#### [Task objective]
An exact copy of the listing is what is needed here; write it out in full.

[[ Dataset excerpts, beginning ]]

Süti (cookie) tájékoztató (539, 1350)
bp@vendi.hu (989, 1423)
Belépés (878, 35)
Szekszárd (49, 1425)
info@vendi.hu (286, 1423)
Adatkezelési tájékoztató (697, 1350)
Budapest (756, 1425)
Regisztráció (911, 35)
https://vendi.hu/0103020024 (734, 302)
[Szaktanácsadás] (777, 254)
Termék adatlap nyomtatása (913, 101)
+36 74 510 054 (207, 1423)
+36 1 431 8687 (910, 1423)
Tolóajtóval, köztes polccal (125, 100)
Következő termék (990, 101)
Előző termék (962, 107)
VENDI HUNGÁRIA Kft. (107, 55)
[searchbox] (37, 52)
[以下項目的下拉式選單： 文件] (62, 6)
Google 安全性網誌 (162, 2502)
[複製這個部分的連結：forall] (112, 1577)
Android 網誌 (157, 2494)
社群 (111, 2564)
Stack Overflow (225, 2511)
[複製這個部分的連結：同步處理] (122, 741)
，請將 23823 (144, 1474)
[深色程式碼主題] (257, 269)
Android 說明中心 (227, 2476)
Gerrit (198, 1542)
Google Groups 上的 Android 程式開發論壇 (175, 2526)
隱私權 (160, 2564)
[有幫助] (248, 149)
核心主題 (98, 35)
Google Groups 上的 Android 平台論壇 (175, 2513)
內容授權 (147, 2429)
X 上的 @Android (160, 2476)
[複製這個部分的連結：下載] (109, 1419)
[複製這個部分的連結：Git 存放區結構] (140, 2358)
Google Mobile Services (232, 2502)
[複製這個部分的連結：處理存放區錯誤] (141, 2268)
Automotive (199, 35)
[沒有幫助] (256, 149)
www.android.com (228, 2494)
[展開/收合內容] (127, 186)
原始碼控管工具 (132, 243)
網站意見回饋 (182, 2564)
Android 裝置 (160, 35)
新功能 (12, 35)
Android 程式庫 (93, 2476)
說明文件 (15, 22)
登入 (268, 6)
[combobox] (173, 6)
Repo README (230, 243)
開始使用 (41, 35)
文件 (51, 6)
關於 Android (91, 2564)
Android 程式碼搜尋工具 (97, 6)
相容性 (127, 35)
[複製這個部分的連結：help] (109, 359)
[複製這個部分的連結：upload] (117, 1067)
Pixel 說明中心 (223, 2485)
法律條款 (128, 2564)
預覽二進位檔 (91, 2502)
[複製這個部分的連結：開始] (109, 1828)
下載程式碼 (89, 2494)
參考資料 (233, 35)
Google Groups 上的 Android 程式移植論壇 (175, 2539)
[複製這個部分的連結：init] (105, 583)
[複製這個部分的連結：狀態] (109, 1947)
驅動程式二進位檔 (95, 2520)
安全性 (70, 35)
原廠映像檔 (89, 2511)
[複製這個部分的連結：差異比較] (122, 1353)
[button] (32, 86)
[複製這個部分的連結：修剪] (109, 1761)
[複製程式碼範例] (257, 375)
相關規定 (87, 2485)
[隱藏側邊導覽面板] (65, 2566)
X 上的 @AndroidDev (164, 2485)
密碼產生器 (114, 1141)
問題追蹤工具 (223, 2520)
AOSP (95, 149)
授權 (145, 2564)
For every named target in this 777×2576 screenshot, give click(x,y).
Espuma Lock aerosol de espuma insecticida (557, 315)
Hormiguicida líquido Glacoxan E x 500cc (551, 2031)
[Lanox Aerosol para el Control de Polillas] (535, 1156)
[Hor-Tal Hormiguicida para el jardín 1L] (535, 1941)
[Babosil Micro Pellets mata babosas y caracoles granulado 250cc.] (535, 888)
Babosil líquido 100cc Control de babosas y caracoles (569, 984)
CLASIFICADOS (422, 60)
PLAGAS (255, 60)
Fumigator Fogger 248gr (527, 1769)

[[ Dataset excerpts, end ]]

#### [Response]
Süti (cookie) tájékoztató (539, 1350)
bp@vendi.hu (989, 1423)
Belépés (878, 35)
Szekszárd (49, 1425)
info@vendi.hu (286, 1423)
Adatkezelési tájékoztató (697, 1350)
Budapest (756, 1425)
Regisztráció (911, 35)
https://vendi.hu/0103020024 (734, 302)
[Szaktanácsadás] (777, 254)
Termék adatlap nyomtatása (913, 101)
+36 74 510 054 (207, 1423)
+36 1 431 8687 (910, 1423)
Tolóajtóval, köztes polccal (125, 100)
Következő termék (990, 101)
Előző termék (962, 107)
VENDI HUNGÁRIA Kft. (107, 55)
[searchbox] (37, 52)
[以下項目的下拉式選單： 文件] (62, 6)
Google 安全性網誌 (162, 2502)
[複製這個部分的連結：forall] (112, 1577)
Android 網誌 (157, 2494)
社群 (111, 2564)
Stack Overflow (225, 2511)
[複製這個部分的連結：同步處理] (122, 741)
，請將 23823 (144, 1474)
[深色程式碼主題] (257, 269)
Android 說明中心 (227, 2476)
Gerrit (198, 1542)
Google Groups 上的 Android 程式開發論壇 (175, 2526)
隱私權 (160, 2564)
[有幫助] (248, 149)
核心主題 (98, 35)
Google Groups 上的 Android 平台論壇 (175, 2513)
內容授權 (147, 2429)
X 上的 @Android (160, 2476)
[複製這個部分的連結：下載] (109, 1419)
[複製這個部分的連結：Git 存放區結構] (140, 2358)
Google Mobile Services (232, 2502)
[複製這個部分的連結：處理存放區錯誤] (141, 2268)
Automotive (199, 35)
[沒有幫助] (256, 149)
www.android.com (228, 2494)
[展開/收合內容] (127, 186)
原始碼控管工具 (132, 243)
網站意見回饋 (182, 2564)
Android 裝置 (160, 35)
新功能 (12, 35)
Android 程式庫 (93, 2476)
說明文件 (15, 22)
登入 (268, 6)
[combobox] (173, 6)
Repo README (230, 243)
開始使用 (41, 35)
文件 (51, 6)
關於 Android (91, 2564)
Android 程式碼搜尋工具 (97, 6)
相容性 (127, 35)
[複製這個部分的連結：help] (109, 359)
[複製這個部分的連結：upload] (117, 1067)
Pixel 說明中心 (223, 2485)
法律條款 (128, 2564)
預覽二進位檔 (91, 2502)
[複製這個部分的連結：開始] (109, 1828)
下載程式碼 (89, 2494)
參考資料 (233, 35)
Google Groups 上的 Android 程式移植論壇 (175, 2539)
[複製這個部分的連結：init] (105, 583)
[複製這個部分的連結：狀態] (109, 1947)
驅動程式二進位檔 (95, 2520)
安全性 (70, 35)
原廠映像檔 (89, 2511)
[複製這個部分的連結：差異比較] (122, 1353)
[button] (32, 86)
[複製這個部分的連結：修剪] (109, 1761)
[複製程式碼範例] (257, 375)
相關規定 (87, 2485)
[隱藏側邊導覽面板] (65, 2566)
X 上的 @AndroidDev (164, 2485)
密碼產生器 (114, 1141)
問題追蹤工具 (223, 2520)
AOSP (95, 149)
授權 (145, 2564)
For every named target in this 777×2576 screenshot, give click(x,y).
Espuma Lock aerosol de espuma insecticida (557, 315)
Hormiguicida líquido Glacoxan E x 500cc (551, 2031)
[Lanox Aerosol para el Control de Polillas] (535, 1156)
[Hor-Tal Hormiguicida para el jardín 1L] (535, 1941)
[Babosil Micro Pellets mata babosas y caracoles granulado 250cc.] (535, 888)
Babosil líquido 100cc Control de babosas y caracoles (569, 984)
CLASIFICADOS (422, 60)
PLAGAS (255, 60)
Fumigator Fogger 248gr (527, 1769)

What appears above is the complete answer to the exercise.